Mit welchen Sorgen oder Problemen wenden sich die meisten Jugendlichen an die „Pausentaste“?

Pflegende Kinder und Jugendliche leben häufig in einer Welt aus vielen gegensätzlichen Gefühlen. Sie können hin- und hergerissen sein zwischen Liebe und Sorge um das Familienmitglied, dem Gefühl, gebraucht zu werden, Wut und Erschöpfung. Manche Betroffene haben einen schwierigen Zugang zu den eigenen Gefühlen und schotten sich emotional ab, um funktionieren zu können.

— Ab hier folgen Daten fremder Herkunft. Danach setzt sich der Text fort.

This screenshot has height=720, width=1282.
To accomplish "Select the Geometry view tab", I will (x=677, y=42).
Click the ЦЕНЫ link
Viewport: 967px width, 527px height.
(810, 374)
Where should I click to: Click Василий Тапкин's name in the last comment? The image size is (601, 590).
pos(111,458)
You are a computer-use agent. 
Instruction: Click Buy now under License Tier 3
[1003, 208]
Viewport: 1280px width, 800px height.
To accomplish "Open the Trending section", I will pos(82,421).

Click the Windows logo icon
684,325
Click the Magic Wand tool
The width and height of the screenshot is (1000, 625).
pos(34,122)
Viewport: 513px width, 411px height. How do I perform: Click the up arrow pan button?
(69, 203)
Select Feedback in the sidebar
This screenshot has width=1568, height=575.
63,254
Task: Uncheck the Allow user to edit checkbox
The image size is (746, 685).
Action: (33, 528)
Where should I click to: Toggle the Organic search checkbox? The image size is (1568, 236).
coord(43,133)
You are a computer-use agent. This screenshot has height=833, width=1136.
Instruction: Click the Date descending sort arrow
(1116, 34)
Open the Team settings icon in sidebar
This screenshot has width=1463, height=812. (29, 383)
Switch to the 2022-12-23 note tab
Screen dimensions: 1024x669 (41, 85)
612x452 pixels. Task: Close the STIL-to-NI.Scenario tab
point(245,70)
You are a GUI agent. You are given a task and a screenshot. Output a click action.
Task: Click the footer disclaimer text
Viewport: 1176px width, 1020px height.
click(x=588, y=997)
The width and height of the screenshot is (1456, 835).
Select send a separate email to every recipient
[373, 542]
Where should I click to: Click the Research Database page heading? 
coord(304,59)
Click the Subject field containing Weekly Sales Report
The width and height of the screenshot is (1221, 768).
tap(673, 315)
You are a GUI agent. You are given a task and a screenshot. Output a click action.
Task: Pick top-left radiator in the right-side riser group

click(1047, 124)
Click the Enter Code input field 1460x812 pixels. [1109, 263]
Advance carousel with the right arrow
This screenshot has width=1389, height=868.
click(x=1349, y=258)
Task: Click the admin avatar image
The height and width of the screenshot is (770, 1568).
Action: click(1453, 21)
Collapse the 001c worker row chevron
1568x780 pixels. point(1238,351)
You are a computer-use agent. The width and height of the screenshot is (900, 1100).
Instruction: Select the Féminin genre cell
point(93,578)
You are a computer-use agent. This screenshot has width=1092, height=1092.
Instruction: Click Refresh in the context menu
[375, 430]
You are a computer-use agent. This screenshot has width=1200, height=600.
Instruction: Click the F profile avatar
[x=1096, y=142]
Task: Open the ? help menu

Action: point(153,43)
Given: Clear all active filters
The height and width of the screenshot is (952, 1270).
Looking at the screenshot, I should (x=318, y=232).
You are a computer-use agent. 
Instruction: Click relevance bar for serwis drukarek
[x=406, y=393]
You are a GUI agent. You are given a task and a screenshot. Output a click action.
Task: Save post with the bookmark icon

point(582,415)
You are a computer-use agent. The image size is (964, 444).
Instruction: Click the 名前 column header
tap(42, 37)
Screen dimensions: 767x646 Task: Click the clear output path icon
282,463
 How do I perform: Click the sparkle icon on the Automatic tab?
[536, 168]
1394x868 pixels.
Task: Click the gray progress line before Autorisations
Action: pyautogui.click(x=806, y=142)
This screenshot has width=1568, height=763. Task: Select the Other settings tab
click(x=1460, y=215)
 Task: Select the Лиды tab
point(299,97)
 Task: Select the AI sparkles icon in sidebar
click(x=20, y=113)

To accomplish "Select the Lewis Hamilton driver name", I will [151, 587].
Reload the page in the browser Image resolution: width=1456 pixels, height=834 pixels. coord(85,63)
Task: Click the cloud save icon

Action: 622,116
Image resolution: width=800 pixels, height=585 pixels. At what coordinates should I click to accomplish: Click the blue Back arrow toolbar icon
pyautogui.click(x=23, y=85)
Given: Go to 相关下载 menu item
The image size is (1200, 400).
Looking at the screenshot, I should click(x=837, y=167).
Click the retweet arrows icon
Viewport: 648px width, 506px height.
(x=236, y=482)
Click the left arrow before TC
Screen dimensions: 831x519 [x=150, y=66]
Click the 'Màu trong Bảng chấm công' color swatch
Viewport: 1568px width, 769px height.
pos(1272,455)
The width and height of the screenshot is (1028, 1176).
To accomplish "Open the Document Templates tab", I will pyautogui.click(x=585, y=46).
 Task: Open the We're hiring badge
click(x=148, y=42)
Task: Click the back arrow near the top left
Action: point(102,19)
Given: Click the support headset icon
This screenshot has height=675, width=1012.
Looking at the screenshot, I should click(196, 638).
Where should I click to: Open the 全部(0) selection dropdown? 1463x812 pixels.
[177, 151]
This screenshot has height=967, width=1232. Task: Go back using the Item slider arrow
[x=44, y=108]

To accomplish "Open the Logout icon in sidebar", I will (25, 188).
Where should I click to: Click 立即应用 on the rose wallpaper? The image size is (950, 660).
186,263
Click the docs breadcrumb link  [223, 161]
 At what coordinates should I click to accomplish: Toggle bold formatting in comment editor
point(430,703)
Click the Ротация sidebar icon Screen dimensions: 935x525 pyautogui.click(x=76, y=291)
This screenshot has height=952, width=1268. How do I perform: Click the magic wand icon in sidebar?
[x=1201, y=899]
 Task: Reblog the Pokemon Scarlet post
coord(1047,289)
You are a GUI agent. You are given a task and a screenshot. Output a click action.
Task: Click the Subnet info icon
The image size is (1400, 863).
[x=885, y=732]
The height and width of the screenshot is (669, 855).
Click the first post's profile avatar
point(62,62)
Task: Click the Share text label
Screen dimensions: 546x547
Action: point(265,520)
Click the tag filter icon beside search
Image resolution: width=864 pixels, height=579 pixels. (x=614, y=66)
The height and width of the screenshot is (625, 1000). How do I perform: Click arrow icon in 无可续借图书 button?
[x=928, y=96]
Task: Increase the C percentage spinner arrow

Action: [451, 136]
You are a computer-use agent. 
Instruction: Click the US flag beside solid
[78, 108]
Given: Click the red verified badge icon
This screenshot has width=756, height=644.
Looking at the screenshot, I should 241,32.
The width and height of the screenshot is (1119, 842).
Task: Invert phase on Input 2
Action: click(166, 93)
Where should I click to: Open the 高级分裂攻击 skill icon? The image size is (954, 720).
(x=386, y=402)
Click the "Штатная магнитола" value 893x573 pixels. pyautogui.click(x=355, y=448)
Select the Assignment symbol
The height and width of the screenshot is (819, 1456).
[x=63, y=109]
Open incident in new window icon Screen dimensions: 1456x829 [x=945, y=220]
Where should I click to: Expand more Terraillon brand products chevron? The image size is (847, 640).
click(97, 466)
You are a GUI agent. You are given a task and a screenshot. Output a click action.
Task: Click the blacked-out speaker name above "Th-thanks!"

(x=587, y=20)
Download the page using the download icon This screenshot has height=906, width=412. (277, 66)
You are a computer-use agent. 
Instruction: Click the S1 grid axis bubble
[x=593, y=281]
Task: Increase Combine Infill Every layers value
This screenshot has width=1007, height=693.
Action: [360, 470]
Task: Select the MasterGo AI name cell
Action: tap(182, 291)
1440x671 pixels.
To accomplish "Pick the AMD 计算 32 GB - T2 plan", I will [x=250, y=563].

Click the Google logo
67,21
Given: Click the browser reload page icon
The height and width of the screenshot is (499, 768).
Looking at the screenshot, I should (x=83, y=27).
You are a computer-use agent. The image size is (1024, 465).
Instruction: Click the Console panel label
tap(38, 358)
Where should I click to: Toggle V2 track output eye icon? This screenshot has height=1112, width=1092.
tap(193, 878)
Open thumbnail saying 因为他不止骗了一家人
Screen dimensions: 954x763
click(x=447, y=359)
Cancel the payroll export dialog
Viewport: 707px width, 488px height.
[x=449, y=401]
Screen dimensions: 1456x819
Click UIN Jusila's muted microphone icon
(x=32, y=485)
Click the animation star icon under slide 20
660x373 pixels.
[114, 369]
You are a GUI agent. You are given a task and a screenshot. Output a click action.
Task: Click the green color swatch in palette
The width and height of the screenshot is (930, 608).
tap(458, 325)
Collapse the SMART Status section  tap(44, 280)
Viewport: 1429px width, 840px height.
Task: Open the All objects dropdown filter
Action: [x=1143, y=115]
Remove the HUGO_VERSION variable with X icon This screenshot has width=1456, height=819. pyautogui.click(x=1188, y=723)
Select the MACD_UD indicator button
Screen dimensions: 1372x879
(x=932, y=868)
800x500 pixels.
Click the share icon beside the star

In der Beratung ist es deshalb wichtig, um die Vielschichtigkeit dieser Gefühle zu wissen und ein Gespräch darüber zuzulassen. Gegensätzliche Gefühle dürfen auch nebeneinander bestehen! 

Pflegende Jugendliche sind einem enormen Druck ausgesetzt. Gibt es weitere Projekte, um die jungen Menschen besser zu unterstützen und zu entlasten?

Die Übernahme von Pflegeverantwortung und die damit einhergehenden Besonderheiten für die Entwicklung von Heranwachsenden ist kein Nischenthema. Junge Menschen mit Pflegeverantwortung erhalten bislang wenig Aufmerksamkeit. Umso wichtiger ist, dass Hilfen gut erreichbar sind und auf die Bedürfnisse pflegender Kinder und Jugendlicher angepasst werden. Das Bundesministerium für Familie, Senioren, Familie und Jugend hat ein Netzwerk zur Unterstützung von Kindern und Jugendlichen mit Pflegeverantwortung ins Leben gerufen. Hier werden regelmäßig weitere Unterstützungsmöglichkeiten erarbeitet und angrenzende Themen diskutiert. Das Projekt „Pausentaste“ wurde zudem gerade erweitert: Ab sofort können sich betroffene Kinder und Jugendliche zusätzlich zwei Mal wöchentlich im Live-Chat der „Nummer gegen Kummer“ beraten lassen.